> **Short exercise**
Copy the data below word for word, covering the stretch from the line containing "Given: Enable Windows" through the line containing "Looking at the screenshot, I should point(975,497).".

[Entries from a dataset]
* Start *
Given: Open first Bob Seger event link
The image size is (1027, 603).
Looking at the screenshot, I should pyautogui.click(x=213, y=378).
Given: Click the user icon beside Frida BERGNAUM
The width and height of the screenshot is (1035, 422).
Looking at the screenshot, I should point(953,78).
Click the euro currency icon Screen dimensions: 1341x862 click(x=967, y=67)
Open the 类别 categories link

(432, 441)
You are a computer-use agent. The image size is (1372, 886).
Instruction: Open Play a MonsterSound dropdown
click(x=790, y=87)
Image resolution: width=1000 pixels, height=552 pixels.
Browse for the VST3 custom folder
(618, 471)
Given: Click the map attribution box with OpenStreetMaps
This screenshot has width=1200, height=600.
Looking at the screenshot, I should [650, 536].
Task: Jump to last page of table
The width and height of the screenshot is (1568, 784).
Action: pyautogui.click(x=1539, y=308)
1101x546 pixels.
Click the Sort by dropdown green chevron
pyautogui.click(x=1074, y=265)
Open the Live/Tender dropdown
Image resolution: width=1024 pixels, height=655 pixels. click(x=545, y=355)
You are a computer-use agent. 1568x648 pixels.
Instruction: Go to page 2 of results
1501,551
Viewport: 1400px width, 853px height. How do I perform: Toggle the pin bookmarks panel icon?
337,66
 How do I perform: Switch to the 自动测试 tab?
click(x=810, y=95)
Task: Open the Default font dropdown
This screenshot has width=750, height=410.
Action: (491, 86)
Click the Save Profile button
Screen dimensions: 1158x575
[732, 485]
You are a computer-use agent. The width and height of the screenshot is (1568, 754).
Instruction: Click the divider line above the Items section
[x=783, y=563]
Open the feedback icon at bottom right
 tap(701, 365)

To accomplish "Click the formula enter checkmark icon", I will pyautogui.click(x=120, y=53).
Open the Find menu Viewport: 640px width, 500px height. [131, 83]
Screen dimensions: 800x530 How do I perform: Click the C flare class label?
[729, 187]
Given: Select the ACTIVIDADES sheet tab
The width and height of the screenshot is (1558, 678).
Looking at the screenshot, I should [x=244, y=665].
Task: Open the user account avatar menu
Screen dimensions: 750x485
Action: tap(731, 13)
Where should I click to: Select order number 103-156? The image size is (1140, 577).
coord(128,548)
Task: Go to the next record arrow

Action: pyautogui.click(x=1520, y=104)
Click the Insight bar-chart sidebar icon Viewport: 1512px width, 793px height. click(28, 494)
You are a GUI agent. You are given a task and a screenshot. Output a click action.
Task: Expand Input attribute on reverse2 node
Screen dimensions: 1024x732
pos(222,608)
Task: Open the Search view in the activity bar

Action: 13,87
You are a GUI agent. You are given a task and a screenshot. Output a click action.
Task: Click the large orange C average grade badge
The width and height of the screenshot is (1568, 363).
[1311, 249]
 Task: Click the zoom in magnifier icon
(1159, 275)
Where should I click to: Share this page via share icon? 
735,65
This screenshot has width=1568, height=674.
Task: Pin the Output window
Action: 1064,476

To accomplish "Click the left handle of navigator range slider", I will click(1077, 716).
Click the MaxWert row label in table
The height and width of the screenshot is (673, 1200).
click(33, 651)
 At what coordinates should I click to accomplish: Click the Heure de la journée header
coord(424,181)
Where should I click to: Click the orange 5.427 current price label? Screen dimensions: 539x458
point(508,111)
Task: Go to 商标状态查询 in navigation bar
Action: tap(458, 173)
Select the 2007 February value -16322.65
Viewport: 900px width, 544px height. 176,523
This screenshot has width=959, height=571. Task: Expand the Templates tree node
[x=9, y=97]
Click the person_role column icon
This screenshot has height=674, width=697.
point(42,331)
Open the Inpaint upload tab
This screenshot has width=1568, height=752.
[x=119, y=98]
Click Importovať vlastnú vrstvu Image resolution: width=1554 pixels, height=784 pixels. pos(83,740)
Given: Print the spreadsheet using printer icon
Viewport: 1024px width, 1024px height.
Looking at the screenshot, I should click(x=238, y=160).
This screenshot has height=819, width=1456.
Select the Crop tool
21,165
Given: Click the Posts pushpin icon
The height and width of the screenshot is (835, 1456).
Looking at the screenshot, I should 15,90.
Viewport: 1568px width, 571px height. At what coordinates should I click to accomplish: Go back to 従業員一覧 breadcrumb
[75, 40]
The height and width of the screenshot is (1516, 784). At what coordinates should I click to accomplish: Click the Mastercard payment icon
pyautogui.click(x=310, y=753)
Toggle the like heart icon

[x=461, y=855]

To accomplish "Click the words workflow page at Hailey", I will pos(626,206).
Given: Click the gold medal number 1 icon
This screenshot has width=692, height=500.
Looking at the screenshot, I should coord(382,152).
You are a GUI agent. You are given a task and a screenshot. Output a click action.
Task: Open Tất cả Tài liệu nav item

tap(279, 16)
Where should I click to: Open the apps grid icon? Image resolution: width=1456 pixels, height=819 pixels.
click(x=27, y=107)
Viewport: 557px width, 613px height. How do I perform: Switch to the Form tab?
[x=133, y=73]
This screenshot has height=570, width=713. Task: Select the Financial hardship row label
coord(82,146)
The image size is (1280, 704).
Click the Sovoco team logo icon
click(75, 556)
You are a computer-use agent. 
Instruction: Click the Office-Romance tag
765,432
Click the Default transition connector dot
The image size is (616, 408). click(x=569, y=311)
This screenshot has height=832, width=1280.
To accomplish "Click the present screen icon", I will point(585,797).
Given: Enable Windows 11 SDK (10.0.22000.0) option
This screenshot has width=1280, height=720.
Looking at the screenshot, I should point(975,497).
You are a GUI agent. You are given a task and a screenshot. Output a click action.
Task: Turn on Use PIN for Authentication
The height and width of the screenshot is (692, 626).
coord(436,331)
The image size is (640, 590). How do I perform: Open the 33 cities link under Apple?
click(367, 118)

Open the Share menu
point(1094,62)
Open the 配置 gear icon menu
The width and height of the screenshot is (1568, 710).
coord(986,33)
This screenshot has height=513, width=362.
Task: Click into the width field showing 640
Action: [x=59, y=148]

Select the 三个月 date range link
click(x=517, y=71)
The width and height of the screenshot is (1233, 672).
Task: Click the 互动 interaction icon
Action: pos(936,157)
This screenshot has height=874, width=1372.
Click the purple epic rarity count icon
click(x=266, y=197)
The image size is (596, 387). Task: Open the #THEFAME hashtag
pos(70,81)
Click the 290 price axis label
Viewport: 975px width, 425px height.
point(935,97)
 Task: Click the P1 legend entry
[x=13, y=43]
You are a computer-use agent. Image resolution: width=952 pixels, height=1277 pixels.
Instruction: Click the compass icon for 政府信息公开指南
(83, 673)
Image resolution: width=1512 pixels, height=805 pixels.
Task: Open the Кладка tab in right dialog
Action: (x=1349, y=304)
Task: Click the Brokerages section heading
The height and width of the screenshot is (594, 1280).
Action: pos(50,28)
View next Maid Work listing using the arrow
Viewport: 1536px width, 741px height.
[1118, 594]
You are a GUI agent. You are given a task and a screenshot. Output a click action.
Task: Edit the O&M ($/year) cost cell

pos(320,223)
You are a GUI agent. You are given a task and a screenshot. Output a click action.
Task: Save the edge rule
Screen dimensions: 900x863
* End *
> **Response**
Given: Enable Windows 11 SDK (10.0.22000.0) option
This screenshot has width=1280, height=720.
Looking at the screenshot, I should point(975,497).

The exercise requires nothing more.